Le sort des offres papier

Conformément à l’article 39 du décret n° 2016-360 du 25 mars 2016, l’acheteur devra donc mettre gratuitement les documents de la consultation à disposition des opérateurs économiques sur son profil d’acheteur. Pour rappel, le profil d’acheteur est une plateforme de dématérialisation qui doit présenter un certain nombre de fonctionnalités, listées dans l’arrêté du 14 avril 2017. Il doit notamment permettre à l’acheteur d’effectuer les principales actions nécessaires à la passation d’un marché public : publier les avis de publicité, mettre à disposition des documents de la consultation, réceptionner et conserver les candidatures et les offres, répondre aux questions, etc. À compter du 1er octobre, la liste des profils d’acheteur sera publiée sur le site www.data.gouv.fr. Cette obligation de mise à disposition connaît deux exceptions : la protection de la confidentialité de certaines informations (art. 39, II) ou les cas mentionnés à l’article 41, II, du décret. Si l’obligation mise à la charge des acteurs publics ne concerne que la phase de passation du marché, rien ne les empêche de continuer à utiliser la voie électronique lors de son exécution.

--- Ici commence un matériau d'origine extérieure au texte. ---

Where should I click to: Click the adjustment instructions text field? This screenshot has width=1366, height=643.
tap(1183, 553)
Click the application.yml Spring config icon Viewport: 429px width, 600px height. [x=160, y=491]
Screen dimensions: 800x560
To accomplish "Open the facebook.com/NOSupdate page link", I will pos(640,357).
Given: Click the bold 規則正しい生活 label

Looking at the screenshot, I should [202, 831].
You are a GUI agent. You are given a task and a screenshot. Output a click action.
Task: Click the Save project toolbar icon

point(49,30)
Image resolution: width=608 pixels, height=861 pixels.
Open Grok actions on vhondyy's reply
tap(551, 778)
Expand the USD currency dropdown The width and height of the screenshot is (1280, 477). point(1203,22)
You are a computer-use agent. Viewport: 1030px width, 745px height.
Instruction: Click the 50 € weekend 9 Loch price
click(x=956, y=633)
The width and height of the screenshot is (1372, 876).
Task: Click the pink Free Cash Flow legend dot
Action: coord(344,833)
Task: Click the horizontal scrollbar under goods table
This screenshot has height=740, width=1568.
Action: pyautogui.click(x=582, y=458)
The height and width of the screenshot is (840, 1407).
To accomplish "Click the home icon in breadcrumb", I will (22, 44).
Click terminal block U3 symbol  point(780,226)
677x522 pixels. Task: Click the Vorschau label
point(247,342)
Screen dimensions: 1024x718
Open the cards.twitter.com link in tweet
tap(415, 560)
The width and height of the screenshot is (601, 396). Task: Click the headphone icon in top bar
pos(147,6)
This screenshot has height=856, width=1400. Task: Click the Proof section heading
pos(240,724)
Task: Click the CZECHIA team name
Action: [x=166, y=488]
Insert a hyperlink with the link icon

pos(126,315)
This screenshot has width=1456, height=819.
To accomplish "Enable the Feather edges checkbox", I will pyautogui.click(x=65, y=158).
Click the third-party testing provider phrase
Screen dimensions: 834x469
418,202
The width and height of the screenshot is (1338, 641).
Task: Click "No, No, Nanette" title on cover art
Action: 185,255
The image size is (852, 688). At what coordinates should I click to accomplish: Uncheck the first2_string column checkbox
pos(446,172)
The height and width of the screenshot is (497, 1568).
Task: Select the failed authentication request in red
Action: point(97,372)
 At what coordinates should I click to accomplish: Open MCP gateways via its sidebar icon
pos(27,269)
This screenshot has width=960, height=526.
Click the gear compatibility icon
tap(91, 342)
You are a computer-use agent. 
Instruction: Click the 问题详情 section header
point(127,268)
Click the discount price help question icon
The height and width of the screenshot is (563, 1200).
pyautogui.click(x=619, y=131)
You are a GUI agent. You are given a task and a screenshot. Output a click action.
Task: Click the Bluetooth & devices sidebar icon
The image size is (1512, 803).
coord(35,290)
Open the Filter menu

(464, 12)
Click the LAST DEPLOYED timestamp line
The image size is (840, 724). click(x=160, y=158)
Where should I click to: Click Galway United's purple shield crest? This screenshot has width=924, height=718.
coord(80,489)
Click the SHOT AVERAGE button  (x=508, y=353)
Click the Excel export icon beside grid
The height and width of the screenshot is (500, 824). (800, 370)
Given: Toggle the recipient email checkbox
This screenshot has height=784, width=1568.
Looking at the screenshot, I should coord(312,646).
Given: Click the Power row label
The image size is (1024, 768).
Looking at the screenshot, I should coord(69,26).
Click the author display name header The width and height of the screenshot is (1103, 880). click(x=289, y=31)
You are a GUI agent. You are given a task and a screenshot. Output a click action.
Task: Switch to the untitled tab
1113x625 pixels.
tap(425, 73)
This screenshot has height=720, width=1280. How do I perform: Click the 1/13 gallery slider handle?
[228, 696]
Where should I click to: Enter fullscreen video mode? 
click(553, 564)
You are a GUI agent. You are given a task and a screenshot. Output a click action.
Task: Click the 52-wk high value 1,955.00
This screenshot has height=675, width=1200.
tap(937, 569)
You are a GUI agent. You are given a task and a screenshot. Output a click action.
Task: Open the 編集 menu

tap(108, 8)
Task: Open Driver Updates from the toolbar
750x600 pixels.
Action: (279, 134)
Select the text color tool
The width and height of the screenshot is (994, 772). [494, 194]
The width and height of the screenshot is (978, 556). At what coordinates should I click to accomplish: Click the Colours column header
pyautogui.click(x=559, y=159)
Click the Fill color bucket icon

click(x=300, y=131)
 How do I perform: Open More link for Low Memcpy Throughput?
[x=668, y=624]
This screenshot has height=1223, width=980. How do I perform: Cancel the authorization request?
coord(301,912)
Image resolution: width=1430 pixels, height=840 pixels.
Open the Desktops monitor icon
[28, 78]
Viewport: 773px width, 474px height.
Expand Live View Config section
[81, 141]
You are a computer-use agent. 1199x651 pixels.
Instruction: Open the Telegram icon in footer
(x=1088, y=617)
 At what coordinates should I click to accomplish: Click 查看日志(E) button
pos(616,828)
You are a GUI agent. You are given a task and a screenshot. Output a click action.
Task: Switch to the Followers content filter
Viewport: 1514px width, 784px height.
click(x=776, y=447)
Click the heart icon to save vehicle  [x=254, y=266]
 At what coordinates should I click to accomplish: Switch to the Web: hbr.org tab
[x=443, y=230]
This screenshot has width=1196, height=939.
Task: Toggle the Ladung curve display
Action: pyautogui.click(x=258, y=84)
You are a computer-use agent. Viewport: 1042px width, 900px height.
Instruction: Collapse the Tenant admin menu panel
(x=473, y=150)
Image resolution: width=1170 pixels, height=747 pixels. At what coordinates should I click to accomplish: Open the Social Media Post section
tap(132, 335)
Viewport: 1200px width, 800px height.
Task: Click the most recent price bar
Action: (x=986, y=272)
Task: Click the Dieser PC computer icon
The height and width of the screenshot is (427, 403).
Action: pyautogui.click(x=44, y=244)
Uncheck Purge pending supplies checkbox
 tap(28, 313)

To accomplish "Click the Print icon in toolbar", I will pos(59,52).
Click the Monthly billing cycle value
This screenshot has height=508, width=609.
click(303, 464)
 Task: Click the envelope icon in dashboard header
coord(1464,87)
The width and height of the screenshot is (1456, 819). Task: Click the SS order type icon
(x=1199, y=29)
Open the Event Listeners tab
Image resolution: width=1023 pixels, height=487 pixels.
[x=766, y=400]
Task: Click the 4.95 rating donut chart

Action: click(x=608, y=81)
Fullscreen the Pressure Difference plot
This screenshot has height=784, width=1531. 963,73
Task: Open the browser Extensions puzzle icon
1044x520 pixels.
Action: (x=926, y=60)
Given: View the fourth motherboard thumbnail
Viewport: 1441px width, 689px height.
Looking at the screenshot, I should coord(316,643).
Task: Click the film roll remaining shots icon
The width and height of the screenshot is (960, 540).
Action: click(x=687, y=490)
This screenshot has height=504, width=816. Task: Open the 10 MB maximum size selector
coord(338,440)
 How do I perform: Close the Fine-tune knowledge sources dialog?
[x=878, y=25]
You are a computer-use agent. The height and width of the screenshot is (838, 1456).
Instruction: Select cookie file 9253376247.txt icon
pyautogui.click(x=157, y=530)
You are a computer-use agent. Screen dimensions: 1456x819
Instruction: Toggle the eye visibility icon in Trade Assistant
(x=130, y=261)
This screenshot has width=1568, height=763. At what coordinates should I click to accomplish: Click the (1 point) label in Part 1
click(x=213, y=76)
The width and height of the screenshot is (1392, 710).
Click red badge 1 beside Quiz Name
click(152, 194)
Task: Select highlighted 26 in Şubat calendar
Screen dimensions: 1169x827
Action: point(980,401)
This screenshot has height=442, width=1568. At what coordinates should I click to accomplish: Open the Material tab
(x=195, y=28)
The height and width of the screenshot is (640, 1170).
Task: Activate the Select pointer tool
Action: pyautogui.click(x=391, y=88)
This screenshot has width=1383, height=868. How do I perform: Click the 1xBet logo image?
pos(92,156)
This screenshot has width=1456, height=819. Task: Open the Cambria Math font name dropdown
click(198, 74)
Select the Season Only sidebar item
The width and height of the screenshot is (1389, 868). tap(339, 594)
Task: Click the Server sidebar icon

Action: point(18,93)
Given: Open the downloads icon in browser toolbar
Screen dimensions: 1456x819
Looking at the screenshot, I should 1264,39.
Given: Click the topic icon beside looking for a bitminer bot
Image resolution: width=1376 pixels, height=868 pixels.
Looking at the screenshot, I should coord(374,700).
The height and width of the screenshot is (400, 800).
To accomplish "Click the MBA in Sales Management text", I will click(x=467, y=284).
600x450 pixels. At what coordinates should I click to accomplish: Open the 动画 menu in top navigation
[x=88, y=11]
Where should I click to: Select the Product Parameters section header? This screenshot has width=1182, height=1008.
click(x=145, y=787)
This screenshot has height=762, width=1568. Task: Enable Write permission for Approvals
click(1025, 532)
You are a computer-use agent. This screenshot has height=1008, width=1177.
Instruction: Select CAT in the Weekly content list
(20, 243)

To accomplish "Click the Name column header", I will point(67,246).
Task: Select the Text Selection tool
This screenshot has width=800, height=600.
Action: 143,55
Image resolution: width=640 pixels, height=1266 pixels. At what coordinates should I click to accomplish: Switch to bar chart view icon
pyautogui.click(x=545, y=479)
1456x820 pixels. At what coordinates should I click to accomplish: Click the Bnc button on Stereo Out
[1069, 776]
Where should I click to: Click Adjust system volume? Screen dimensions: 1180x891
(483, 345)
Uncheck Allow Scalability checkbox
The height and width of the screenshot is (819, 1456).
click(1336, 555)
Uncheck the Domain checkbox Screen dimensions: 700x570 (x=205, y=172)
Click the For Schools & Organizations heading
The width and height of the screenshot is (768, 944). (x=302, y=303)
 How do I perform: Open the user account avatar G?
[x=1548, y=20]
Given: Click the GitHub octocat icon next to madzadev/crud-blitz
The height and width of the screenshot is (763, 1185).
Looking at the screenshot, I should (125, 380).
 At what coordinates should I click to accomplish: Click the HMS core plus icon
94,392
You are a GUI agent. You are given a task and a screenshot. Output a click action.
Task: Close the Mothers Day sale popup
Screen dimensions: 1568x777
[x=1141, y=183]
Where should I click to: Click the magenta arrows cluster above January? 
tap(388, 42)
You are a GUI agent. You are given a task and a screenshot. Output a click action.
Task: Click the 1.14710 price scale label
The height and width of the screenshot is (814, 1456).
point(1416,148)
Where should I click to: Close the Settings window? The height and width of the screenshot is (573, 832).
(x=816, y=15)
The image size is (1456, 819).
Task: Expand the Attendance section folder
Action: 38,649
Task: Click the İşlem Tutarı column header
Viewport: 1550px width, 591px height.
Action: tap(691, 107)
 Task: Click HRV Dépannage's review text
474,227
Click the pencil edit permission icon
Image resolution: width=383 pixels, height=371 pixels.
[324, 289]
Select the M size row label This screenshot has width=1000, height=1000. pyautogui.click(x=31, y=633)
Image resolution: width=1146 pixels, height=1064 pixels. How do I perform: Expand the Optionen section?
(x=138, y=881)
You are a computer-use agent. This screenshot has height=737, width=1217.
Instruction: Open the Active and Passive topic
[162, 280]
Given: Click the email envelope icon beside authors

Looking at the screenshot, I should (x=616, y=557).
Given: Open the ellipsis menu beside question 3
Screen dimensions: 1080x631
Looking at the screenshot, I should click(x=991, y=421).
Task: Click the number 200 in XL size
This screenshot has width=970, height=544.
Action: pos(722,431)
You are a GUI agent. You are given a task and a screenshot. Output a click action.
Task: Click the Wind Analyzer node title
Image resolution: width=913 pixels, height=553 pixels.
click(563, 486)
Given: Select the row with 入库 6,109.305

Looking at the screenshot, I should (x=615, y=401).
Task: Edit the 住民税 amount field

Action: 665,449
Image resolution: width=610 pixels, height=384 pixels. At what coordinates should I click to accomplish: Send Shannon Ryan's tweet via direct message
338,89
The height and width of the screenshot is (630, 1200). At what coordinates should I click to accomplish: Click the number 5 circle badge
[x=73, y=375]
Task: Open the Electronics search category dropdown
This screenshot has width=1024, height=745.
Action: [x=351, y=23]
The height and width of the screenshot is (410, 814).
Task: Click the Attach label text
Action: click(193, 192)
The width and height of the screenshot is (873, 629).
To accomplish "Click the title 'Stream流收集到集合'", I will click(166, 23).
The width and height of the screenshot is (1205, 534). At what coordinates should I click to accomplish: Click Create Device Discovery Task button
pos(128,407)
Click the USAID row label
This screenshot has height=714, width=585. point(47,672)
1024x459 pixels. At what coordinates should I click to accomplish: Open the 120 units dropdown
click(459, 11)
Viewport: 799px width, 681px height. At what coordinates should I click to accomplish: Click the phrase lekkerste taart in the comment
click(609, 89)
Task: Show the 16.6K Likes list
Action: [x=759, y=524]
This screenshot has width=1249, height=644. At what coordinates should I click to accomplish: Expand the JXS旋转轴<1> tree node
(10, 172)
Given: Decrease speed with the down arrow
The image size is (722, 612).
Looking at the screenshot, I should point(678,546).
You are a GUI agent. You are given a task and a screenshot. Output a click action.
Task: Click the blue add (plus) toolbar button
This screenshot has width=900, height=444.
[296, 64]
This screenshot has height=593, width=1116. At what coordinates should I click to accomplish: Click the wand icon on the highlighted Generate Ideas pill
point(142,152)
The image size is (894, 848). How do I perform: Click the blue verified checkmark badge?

À condition de le prévoir expressément dans le contrat. Le profil d’acheteur pourra alors être utilisé pour la transmission de documents, comme les avenants, les bons de commande ou encore les ordres de service.

L’opérateur économique sera donc tenu, de son côté, de répondre par la voie électronique. Un candidat réfractaire qui déciderait malgré tout de répondre par voie papier après le 1er octobre verrait son offre déclarée irrégulière. L’acheteur pourrait lui permettre de régulariser son offre afin de respecter le format électronique requis. Mais il ne s’agit que d’une faculté. Si l’acheteur ne souhaite pas régulariser, l’entreprise n’aura aucun recours possible.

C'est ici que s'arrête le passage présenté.